Für die Anlagen die du über GPRS anbinden musst könnte dir z.B. Deltalogic was anbieten, ein paar Router mit VPN.


----------



## winnman (21 Februar 2011)

Hast du eine TCIP Verbindung zu den Stationen?, irgend ein CU oder LWL Kabel?

falls oben alles Nein:

Ich hab mal ein ähnliches System aufgebaut:
6 Gasdruckregelstationen in der Pampas.
In jeder GDR 2-3 Gasmengenzähler, 2 Druckmessumformer, Differenzdruck der Filter, . . .
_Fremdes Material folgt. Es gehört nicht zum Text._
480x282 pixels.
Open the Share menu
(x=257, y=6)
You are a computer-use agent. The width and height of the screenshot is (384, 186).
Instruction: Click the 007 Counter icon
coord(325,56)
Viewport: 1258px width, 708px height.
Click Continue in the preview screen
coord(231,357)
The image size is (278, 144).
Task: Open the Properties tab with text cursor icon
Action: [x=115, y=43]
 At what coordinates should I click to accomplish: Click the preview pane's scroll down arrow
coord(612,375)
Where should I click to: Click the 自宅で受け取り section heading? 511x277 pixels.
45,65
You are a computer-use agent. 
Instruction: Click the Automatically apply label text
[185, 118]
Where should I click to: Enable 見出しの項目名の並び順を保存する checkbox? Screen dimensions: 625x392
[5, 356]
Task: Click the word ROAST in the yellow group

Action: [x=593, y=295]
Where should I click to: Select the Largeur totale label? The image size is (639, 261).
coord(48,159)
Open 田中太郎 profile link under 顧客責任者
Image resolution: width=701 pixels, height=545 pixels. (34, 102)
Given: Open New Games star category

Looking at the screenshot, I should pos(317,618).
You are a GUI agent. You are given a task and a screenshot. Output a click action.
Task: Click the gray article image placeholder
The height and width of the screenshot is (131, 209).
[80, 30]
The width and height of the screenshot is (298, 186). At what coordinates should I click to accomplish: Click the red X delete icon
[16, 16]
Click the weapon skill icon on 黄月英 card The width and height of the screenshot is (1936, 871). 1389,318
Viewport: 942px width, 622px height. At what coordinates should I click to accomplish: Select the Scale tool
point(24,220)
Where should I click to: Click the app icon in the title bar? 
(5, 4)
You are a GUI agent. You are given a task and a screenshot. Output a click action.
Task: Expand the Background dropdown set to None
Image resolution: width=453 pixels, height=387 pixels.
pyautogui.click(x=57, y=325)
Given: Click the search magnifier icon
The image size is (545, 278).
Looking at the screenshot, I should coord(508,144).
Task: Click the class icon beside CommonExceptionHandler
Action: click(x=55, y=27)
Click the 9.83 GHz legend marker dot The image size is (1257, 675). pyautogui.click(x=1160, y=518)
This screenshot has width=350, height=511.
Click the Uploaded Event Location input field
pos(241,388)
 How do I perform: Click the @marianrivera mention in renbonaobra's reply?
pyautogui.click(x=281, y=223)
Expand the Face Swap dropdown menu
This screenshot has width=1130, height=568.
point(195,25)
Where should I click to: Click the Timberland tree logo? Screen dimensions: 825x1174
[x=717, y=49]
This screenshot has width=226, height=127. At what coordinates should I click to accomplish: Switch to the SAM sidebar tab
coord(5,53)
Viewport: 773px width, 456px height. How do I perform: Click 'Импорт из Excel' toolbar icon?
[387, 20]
es Kam nur eine Übertragung mit GSM Modems in Frage (GPRS war damals noch Wunschdenken)

Lösung:

in jede GDR eine 315 (könnte auch kleiner sein) eine Sinaut TIM, ein GSM Modem (damals MC35)
In der Zentrale eine 315 und auch eine TIM. An der Zentrale hängt ein WinCC wo alles Visualisiert wird.

Die Zentrale baut alle 15 min (gestaffelt nach GDR Nummer umm 1 min versetzt) eine Verbindung zur Unterstation auf und frägt diese ab.
Bei Störung oder Grenzwertverletzung in der Unterstation baut diese selbsttätig eine Verbindung zur Zentrrale auf.
Die Zählerstände in den Unterstationen laufen auf den lokalen SPS. Um bei Zählertausch, . . . die Zählerstände in den Unterstationen zu setzen gibts in der Zentrale die Möglichkeit diese einzugeben und an die GDR´s zu senden (das selbe auch für die Grenzwerte, . . .).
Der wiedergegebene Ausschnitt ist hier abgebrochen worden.